Buona la prima di Michel e von der Leyen. Conte smentisce Centeno

Buona la prima di Michel e von der Leyen. Conte smentisce Centeno
Ursula von der Leyen e Charles Michel
13 dicembre 2019

Quello che si è tenuto ieri e oggi a Bruxelles è stato un vertice dei capi di Stato e di governo piuttosto insolito, interlocutorio e senza grandi decisioni, ma per certi aspetti memorabile. Innanzitutto perché era il primo per il nuovo presidente del Consiglio europeo, Charles Michel, e per la presidente della nuova Commissione europea Ursula von der Leyen, da quando è entrata in carica, il primo dicembre scorso. I due sono sembrati abbastanza a loro agio, con una buona collaborazione, rispetto reciproco e complementarietà, quando sono apparsi davanti ai giornalisti nelle conferenze stampa finali dei due giorni del vertice.

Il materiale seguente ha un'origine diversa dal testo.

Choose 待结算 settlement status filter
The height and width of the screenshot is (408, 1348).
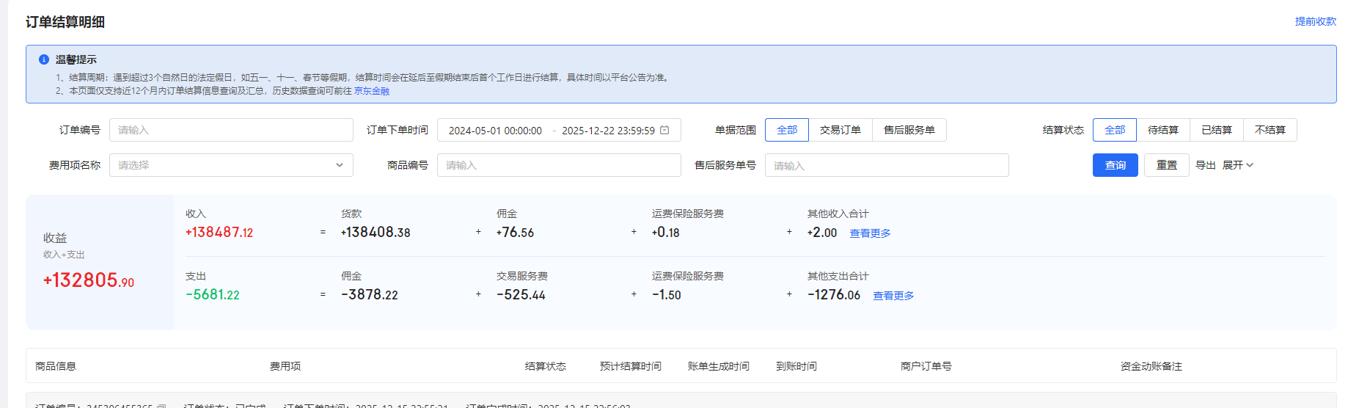point(1162,130)
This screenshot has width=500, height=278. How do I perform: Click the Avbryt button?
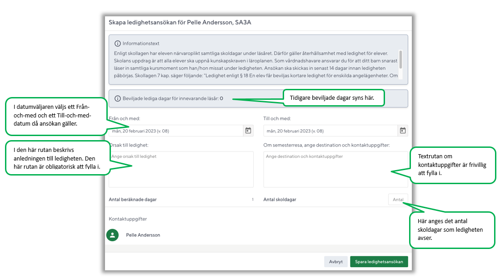(335, 262)
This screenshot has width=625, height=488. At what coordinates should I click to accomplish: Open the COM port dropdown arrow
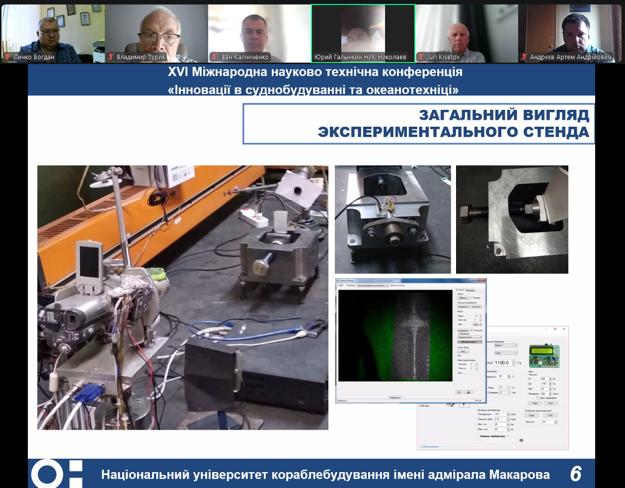[464, 405]
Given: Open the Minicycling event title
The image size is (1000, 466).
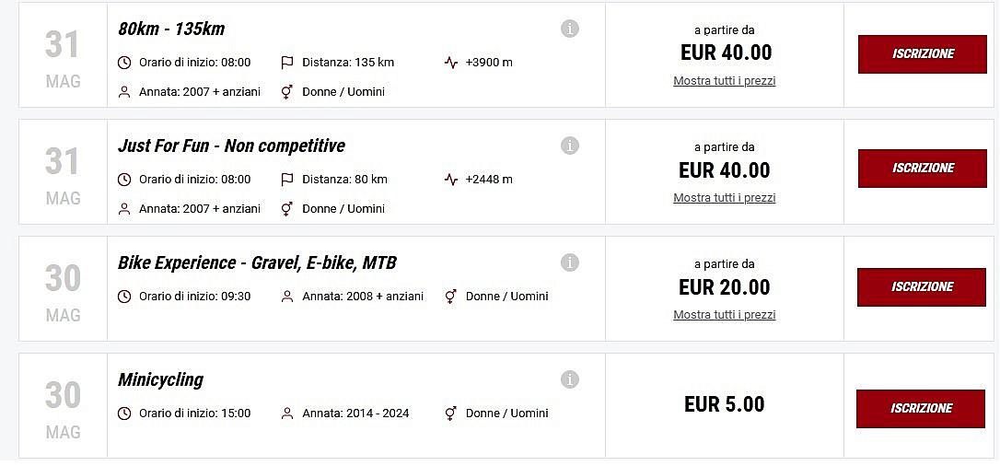Looking at the screenshot, I should [x=160, y=379].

Ma le novità sono state evidenti da subito soprattutto nello “stile” di Michel: un esperto negoziatore (è l’ex primo ministro del Paese democratico istituzionalmente e politicamente più complicato al mondo: il Belgio) che dà molta importanza al metodo e alla preparazione delle trattative fin nei minimi dettagli tecnici. Prima di questo vertice, ha incontrato discretamente più di 20 leader dell’Ue, con i quali ha passato ore, proprio per capire fino in fondo le ragioni delle loro posizioni, in particolare sui due soggetti più importanti in agenda: l’accordo sull’obiettivo della “neutralità climatica” dell’Ue nel 2050, con tre Paesi ancora da convincere, e le discussioni sostanzialmente in stallo sul quadro di bilancio pluriennale dell’Ue per il periodo 2021-2027.

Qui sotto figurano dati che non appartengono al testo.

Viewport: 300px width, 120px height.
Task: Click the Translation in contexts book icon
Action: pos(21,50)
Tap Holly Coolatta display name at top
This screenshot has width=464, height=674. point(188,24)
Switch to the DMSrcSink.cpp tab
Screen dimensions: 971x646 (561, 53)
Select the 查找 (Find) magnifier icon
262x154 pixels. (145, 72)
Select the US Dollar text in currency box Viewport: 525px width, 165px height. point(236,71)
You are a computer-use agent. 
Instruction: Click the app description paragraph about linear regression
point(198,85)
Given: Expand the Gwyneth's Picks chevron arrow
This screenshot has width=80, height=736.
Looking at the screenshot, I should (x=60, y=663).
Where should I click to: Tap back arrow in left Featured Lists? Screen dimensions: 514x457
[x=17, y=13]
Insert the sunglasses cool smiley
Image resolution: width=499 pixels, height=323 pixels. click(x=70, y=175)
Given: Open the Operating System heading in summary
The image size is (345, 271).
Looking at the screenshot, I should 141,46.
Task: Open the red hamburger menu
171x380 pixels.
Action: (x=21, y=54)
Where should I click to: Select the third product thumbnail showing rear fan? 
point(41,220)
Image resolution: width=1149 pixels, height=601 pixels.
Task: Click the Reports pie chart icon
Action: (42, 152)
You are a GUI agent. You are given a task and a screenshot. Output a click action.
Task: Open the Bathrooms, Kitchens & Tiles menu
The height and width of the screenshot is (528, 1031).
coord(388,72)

Alla fine, il presidente del Consiglio europeo si è inventato per l’obiettivo 2050 un accordo che invece di essere “unanime” è “condiviso” con un Paese (la Polonia) che non si oppone ma, comprensibilmente, ha bisogno di più tempo per sottoscriverlo. Per il bilancio pluriennale, invece, i capi di Stato e di governo dei Ventisette hanno semplicemente deciso di affidare a Michel la guida del negoziato, che finora era rimasto nelle mani alle presidenze semestrali di turno del Consiglio Ue, senza grandi risultati (anzi, con il risultato di aumentare le divergenze fra gli Stati membri). Ora il neo presidente del Consiglio europeo avrà l’occasione di dimostrare che il suo nuovo metodo funziona, e ha già annunciato nuovi incontri bilaterali, tecnici e politici, con ciascun governo, e con la collaborazione della Commissione di von der Leyen, fino a che non si troverà una “landing zone”, un punto di caduta verso l’accordo finale. Con il premier italiano Giuseppe Conte, c’era un altro problema: quello della riforma del Mes, il trattato del Fondo Salva-Stati, diventato nelle ultime settimane, nonostante la sua “tecnicità”, oggetto di una forte controversia di politica interna nella Penisola.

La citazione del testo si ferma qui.